平日午前にもかかわらず、それに専用バスか車でなければ行き着けない田園地帯にあるにもかかわらず、3月中旬の館内はごったがえしていた。
千葉県佐倉市のDIC川村記念美術館。保有、運営する化学メーカーDICは東京・六本木へ縮小移転すると決めた。今の建物での営業が3月31日を最後に終わるのを前に、"駆け込み需要”の様相を呈している。
DICは2023年12月期決算で、398億円の最終赤字に陥った。経営改善の一環として、昨年8月に美術館の縮小移転あるいは運営中止の方針を公表すると、来館者が前年同期比4倍に急増。1月下旬の休館入りは延期された。
ボーナスタイムのような2〜3月の間、館内は180点の作品が"ファイナル展示”されている。来館者数はさらに伸びた。
美術館運営は赤字、美術品は多大な含み益
里山を切り開いた30万平方メートルの緑豊かな土地に、美術館は立つ。池の対岸の建物はDICの総合研究所だ。美術館には趣きの異なる11の展示室がある。床の素材から光の入り方まで作品に合わせて設計された空間だ。
モネにルノワール、ピカソにマティス、シャガール……美術館は有名どころの名で紹介されがちで、確かに20世紀の美術史をたどれるコレクションだが、その核はジャクソン・ポロック、マーク・ロスコ、フランク・ステラなど戦後アメリカ美術にある。
美術館とそのコレクションは評価が高く、存続を求める署名も寄せられた。運営をやめて売り払えば企業イメージが損なわれる。

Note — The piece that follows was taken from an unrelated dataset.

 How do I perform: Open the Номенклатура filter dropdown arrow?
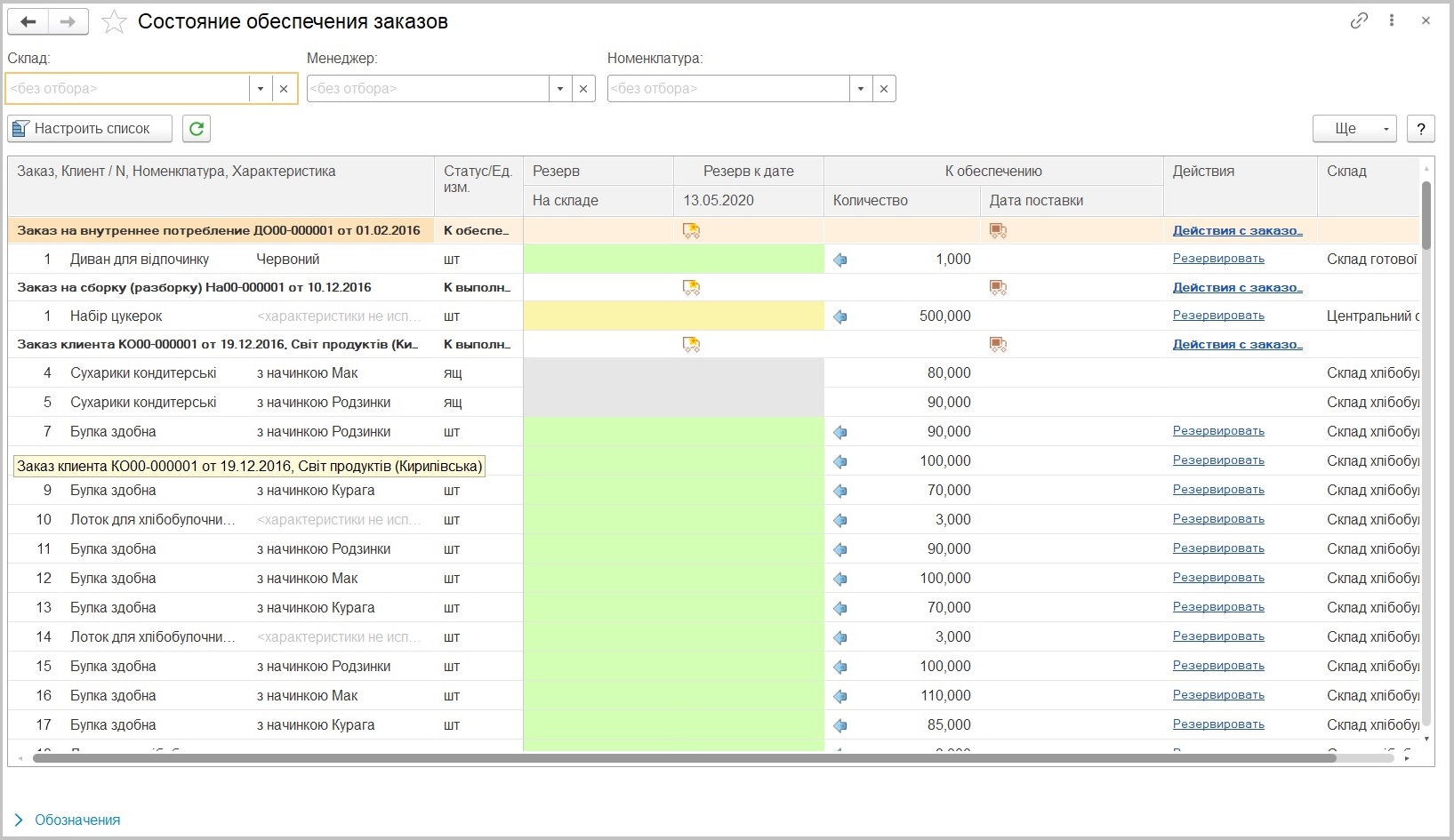861,89
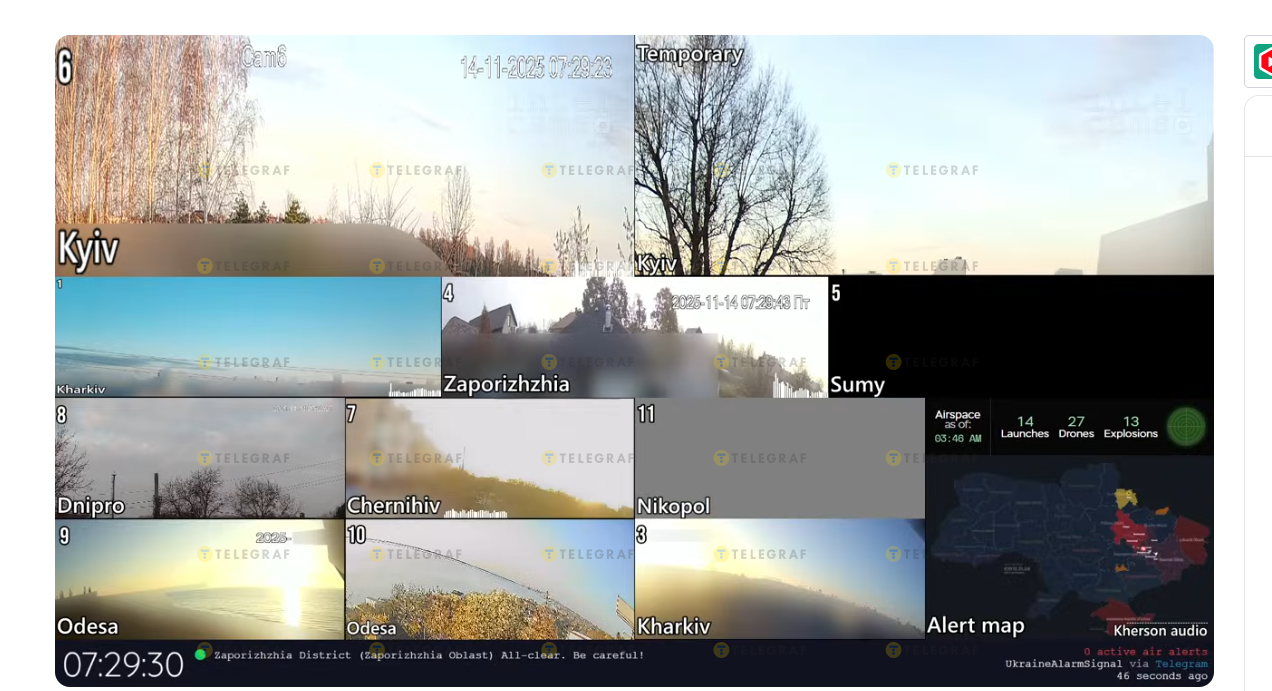Select the grey Nikopol feed 11
The width and height of the screenshot is (1272, 691).
[x=779, y=458]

とはいえ、経営の観点からは今の形を維持するわけにいかなかった。
DICが最終決算の赤字見通しを公表した1カ月後、アクティビスト(物言う株主)である香港の投資ファンド「オアシス・マネジメント」が株式の6.9%を保有していることが判明。11.53%まで段階的に買い増してきた。
美術館は1990年の開館以来、運営は毎年数億円の赤字である一方、美術品は簿価112億円、時価はそれをはるかに上回ると目される。美術品の価値算定は一筋縄ではいかないが、オアシスは報道を基に「少なくとも約1000億円」との数字を示す。
利益を生んでいない巨額資産が問題にされないはずがない。DICはなるべく早く美術館対策を打ち出す必要があった。